_ИСХОДНЫЙ ТЕКСТ_
════════════════════

Словесное произведение объемно, а дословесная и послесло-весная области принадлежат его ауратичности, окружают его, резонируют, выходя из рождающего центра. Послесловесное - это протянутое через словесное дословесное, отдельные дословесные элементы могут быть явлены в тексте. И здесь линия, но она воображаемая, мнимая. Как и мнима окружность, чьи части настигают сами себя. Действительно только объемное, многомерное изображение, границы которого зависят от читательского восприятия. Здесь уместно привести слова поэта Всеволода Константинова о рождении произведения как вещи из личной беседы с ним: «Стихотворение не бежит от начала к концу. Каждая строчка как бы оглядывается и осознает все части. И последняя - это не конец фразы, а один из элементов, как бы заделывающих последнюю прореху, чтобы вещь не развалилась. А после этого ее можно подбросить, повертеть в руках, с ней уже ничего не случится. Как вещь. Ведь мы же не можем сказать, где у фигурки начало, где конец»5. Анализируя стихотворение, можно рассуждать о его верхней и нижней зонах, левом и правом полях, диагоналях, фасаде, объеме, но его границы для каждого читателя индивидуальны. Понятия «начало» и «финал» (произведения) при анализе можно (и привычно) использовать применительно к тексту (начало и финал текста), а не ко всему произведению, но понимая при этом их условность.
Анализируемое стихотворение Аркадия Драгомощенко объемно благодаря и двум идеограммам, центры которых по контрасту образуют метафору. Центр первой идеограммы - исключенное из материального бытия: «то, что рукам не под силу», делающая «сильнее склоны холма» «гончарная трава», «исключенное из песка» «побережье пернатой глины». Центр второй - сущее, прояв-
ленное в материальном мире: «склоны холма», песок в пригоршне. Другие мотивы стихотворения тянутся к одному из этих центров.
Идеограмма, части которой стремятся к центру, но не достигают его, - одновременно выпуклое и вогнутое явление, она способна втекать в другую идеограмму и в то же время принимать ее в себя. При взаимодействии идеограмм их центры генерируют новое поле. Контрастная метафора в исследуемом стихотворении Драгомо-щенко показывает антиномичность проявленного в мире сущего и «пустых мест» мира, близких к непостижимому. С одной стороны, человек пытается привлечь в мир явного сущего «птиц из досок», измерить каждую тень, взвесить пеной сны «на пелене багряного гравия», но с другой стороны, стремится «исключить», вырезать фрагменты сущего, чтобы обозначить истинное. Разрыв и сопряжение внутри метафоры происходят уже в сфере послесловесного.

════════════════════

_УСЛОВИЕ ЗАДАНИЯ_
Дословно воспроизведите фрагмент исходного текста, который открывается словами, содержащими «Идеограмма, части которой», и завершается словами «в сфере послесловесного.».

════════════════════

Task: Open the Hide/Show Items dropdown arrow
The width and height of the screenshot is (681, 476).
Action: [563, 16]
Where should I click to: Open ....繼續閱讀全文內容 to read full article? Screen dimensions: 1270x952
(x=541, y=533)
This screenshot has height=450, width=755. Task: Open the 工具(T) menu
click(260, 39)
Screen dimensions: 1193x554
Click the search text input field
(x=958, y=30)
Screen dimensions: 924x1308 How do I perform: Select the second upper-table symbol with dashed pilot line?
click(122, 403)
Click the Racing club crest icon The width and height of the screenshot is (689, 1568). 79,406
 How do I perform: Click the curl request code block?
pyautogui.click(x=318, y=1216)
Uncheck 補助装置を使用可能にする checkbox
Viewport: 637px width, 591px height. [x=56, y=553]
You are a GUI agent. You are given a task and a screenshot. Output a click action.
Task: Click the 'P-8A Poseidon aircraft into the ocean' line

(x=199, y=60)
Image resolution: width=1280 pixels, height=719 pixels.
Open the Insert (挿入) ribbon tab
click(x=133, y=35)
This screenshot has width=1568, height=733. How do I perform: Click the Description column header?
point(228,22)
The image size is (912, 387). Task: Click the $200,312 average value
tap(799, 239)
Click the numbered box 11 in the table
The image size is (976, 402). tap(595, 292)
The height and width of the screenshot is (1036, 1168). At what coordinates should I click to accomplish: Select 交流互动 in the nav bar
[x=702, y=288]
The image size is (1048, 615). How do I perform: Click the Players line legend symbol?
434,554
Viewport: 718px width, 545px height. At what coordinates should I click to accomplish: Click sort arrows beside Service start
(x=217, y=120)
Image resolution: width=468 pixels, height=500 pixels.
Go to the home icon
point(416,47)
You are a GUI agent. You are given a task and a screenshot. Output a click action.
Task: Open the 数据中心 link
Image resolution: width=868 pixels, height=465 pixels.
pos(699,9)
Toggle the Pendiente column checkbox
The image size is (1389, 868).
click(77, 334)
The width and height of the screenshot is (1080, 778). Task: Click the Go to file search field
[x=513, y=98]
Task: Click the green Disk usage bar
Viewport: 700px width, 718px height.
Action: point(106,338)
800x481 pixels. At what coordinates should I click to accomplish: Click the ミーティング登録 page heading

════════════════════

_РЕШЕНИЕ ЗАДАНИЯ_
Идеограмма, части которой стремятся к центру, но не достигают его, - одновременно выпуклое и вогнутое явление, она способна втекать в другую идеограмму и в то же время принимать ее в себя. При взаимодействии идеограмм их центры генерируют новое поле. Контрастная метафора в исследуемом стихотворении Драгомо-щенко показывает антиномичность проявленного в мире сущего и «пустых мест» мира, близких к непостижимому. С одной стороны, человек пытается привлечь в мир явного сущего «птиц из досок», измерить каждую тень, взвесить пеной сны «на пелене багряного гравия», но с другой стороны, стремится «исключить», вырезать фрагменты сущего, чтобы обозначить истинное. Разрыв и сопряжение внутри метафоры происходят уже в сфере послесловесного.